Hubo un tiempo en que el Estado se ocupaba de todo lo
correspondiente a la condición social de las personas a su cargo. Fue la
característica principal de la etapa que, en países próximos al nuestro tanto
desde el punto de vista geográfico como cultural, se dio en llamar los “treinta
años gloriosos”. Usted, señora o caballero, no tenía que preocuparse de nada,
solo había de echar una firma. Para todo lo demás, podía contar con la
diligente Administración del Estado, que rellenaba los estadillos y colocaba
sellos en las casillas correspondientes: sanidad, enseñanza, vivienda, crédito,
consumo, etc.
El Estado-nación dejó por unos años de ser el Leviatán monstruoso
descrito por Hobbes, y los ciudadanos de cada país pasaron a constituir su
nutrida y selecta nómina de clientes privilegiados. Todo estaba previsto, en
aquel contexto.
Tal cosa no nos ocurrió a los españoles, porque durante los
“treinta gloriosos” disfrutamos de los beneficios incuestionables (literalmente)

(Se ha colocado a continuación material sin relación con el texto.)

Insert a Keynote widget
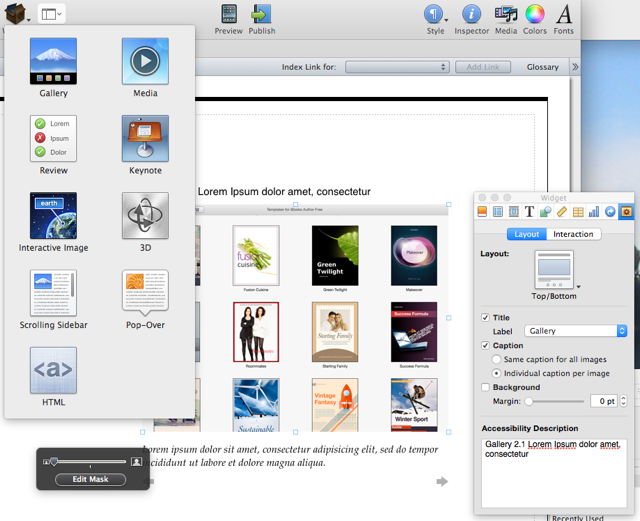 [145, 139]
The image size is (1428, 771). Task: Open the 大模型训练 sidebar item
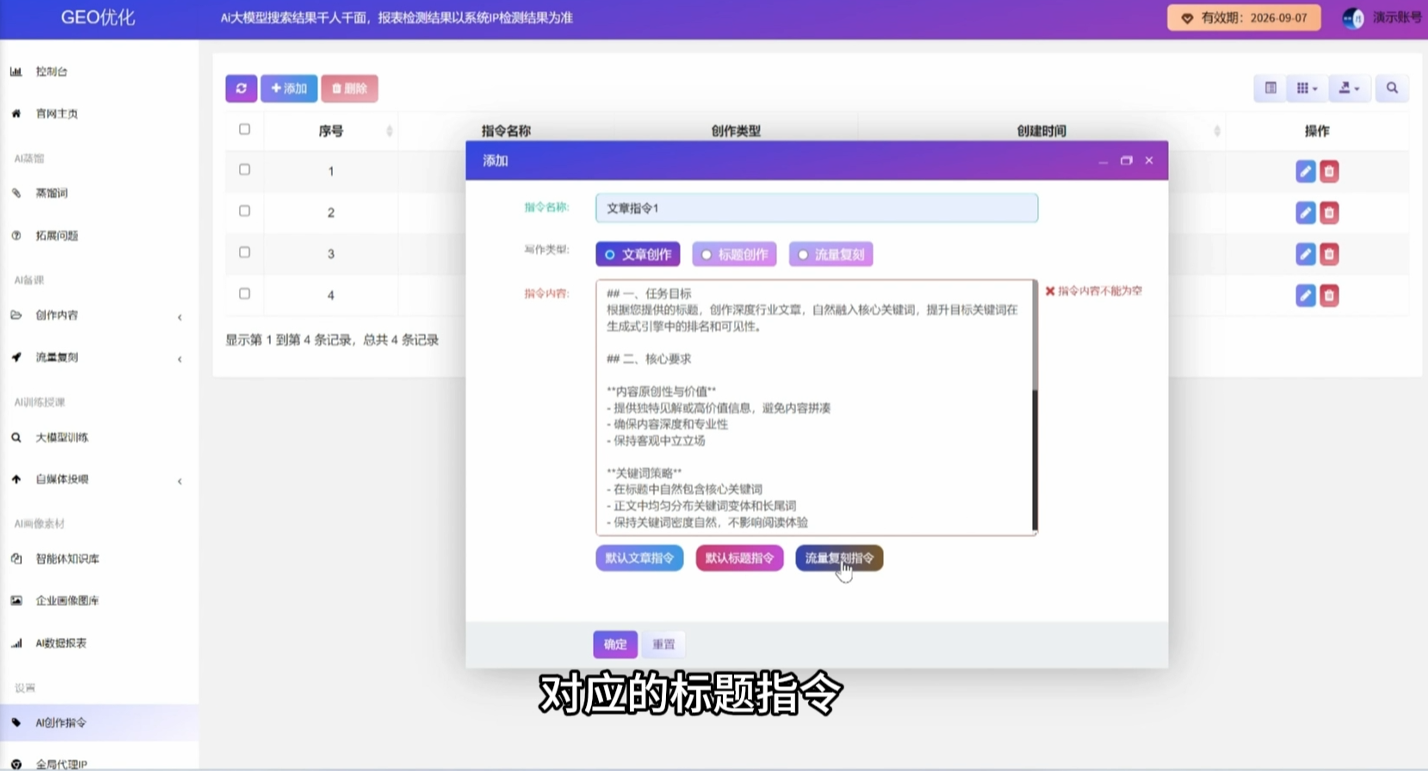(60, 437)
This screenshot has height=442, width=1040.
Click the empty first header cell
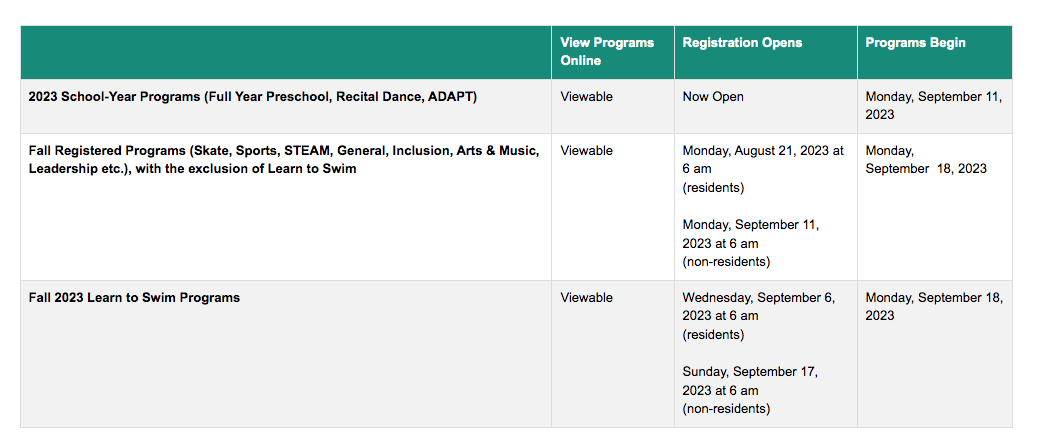click(286, 52)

de una “democracia orgánica” que se predicaba a sí misma como avanzada en una
generación a las partitocracias europeas. Hubo un remedo de montaje de un Estado
precario-social, con sindicatos verticales, frentes de juventudes y montañas
nevadas, pero todos mirábamos con envidia lo que ocurría más allá de los
Pirineos, y algo hicimos en el sentido de cambiar las cosas tal como nos las
ofrecían.
Con la Transición, fuimos llegando poco a poco al estado
del bienestar, si bien tarde y por etapas. Algo se quedó adherido, sin embargo,
desde entonces a nuestra fibra, porque adquirimos con rapidez la costumbre de comportarnos
como clientes de una democracia dispuesta a portarse con generosidad inaudita
en relación con la ciudadanía.
Ahí ha estado posiblemente nuestro error. Apenas llegados a
la democracia normal (“partitocrática”), caímos de cuatro patas en un malentendido.
Se nos hizo ver que el sector privado podía ser tan generoso con nosotros como
el sector público, con mayor eficacia en los resultados y menos esfuerzo en la
exigencia de impuestos.
Era lo mismo que se predicaba en las latitudes por las que
habíamos sentido admiración incondicional, el ancho campo de las
socialdemocracias europeas de primer nivel. Se nos animó a “clientelizarnos” en
lo privado, y a cultivar un gusto exigente por el endeudamiento y la hipoteca.
Así lo enunciaron ministros que predicaban con el ejemplo, como Felipe
González, José Bono o Carlos Solchaga (“En este país, quien no se hace rico es
porque no quiere”, ¿recuerdan?). Y todo resultaba más fácil gracias a la
cercanía espiritual y el asesoramiento prudente de la banca recién privatizada, qué
haríamos sin ella.
Ahora que aquel sentimiento universalmente amistoso ha
virado hacia una interfaz hostil, quizás es el momento de reconsiderar las
relaciones entre lo público y lo privado, de reconquistar derechos que creíamos
tener y resultaron humo, y de exigir que la condición de ciudadanos recupere su
antigua capacidad para conformar de forma eficaz nuestra vida decente de todos
los días.
Quizá, para eso, debamos dejar caer la etiqueta de “cliente”
que figura en nuestro carné de identidad virtual, esgrimir con energía nuestros
derechos erga omnes, no quedarnos –quienes tenemos ya una cierta edad– encogidos
en la cocina de casa esperando el hervor del puchero puesto al fuego, y
sumarnos al revuelo que crece en las calles y en las plazas.
Me viene de la Federación de Pensionistas de mi sindicato
la constatación de que son muchas las personas que, cuando se jubilan, deciden
suprimir el gasto de su cuota sindical porque consideran que la afiliación ya
no les representa una utilidad.
No es así. Pagando cuota o sin pagarla, el sindicato se
extiende más allá de las puertas de las fábricas, los talleres, las oficinas y
demás lugares de trabajo o de teletrabajo subordinado o autónomo, fijo o precario,
becado o en negro, incluso trabajo gratuito. Y el sindicato ya no solo
reivindica el salario y las condiciones contratadas privadamente con un patrón,
sino la firmeza de los derechos públicos constitucionales que nos corresponden por
nuestra pertenencia a una colectividad común que llamamos ciudadanía. La
ciudadanía es la clase, también.
Conviene tenerlo muy en cuenta este Primero de Mayo.